Creada en 1951, íntimamente vinculada al proyecto del Museo de
Arte Moderno, la Bienal de San Pablo fue concebida desde sus comienzos
como una plataforma para lo nuevo llamada a vincular el arte brasileño
con la vanguardia internacional. Podría decirse que desde entonces lo
que se espera de ella, o de quienes se hacen cargo de su diseño en cada
edición, es que puntualmente catalicen ese principio estimado de
novedad. La pregunta de hoy sería ¿qué representa la novedad en un
tiempo en que todo lo que ella encarna pareciera condenado a envejecer a
la velocidad del rayo atrapado en la lógica de su propia brevedad
temporal?
A juzgar por lo que en estos días puede verse en la
Trigésima edición de esta Bienal, lo nuevo sería algo que despunta en
alguna forma de resistencia a esta compulsión de lo nuevo por la novedad
misma. Y sobre todo ante su consecuencia inevitable: el dato
espectacular que casi siempre se pone de manifiesto en la gran escala y
los grandes nombres disparados como bengalas al aire.
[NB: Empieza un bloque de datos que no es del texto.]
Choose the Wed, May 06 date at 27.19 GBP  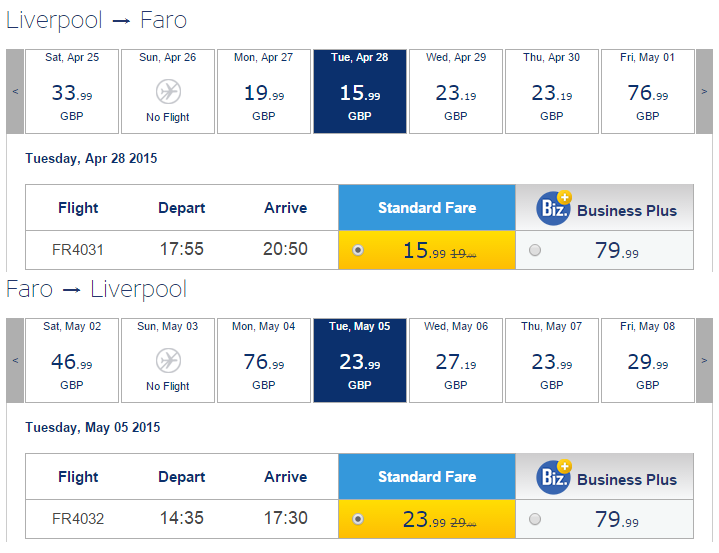coord(456,360)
No se trata de un
caprichoso desdén de su curador, el venezolano Luis Pérez Oramas, sino
de un modo de plantarse ante esa lógica que pareciera responder más a
los espasmos del mercado que a una renovación radical de lenguajes.
La
suya es una hipótesis que se ha tomado el trabajo de llevar a cabo una
investigación sólida y minuciosa que apunta a ir mucho más allá de lo
último que se lleva en la pasarela del arte.
Así, este crítico y
poeta, que durante años fue curador de la Colección Cisneros y
actualmente es curador de arte latinoamericano del MoMA, sólo eligió
poco más de un centenar de artistas, cuarenta menos que la edición
pasada, y cobijó a todos bajo el enigmático título de La inminencia de
las poéticas . ¿A qué alude este concepto que, como en tantos casos
semejantes, se estira como para abarcar todo lo que se exhibe?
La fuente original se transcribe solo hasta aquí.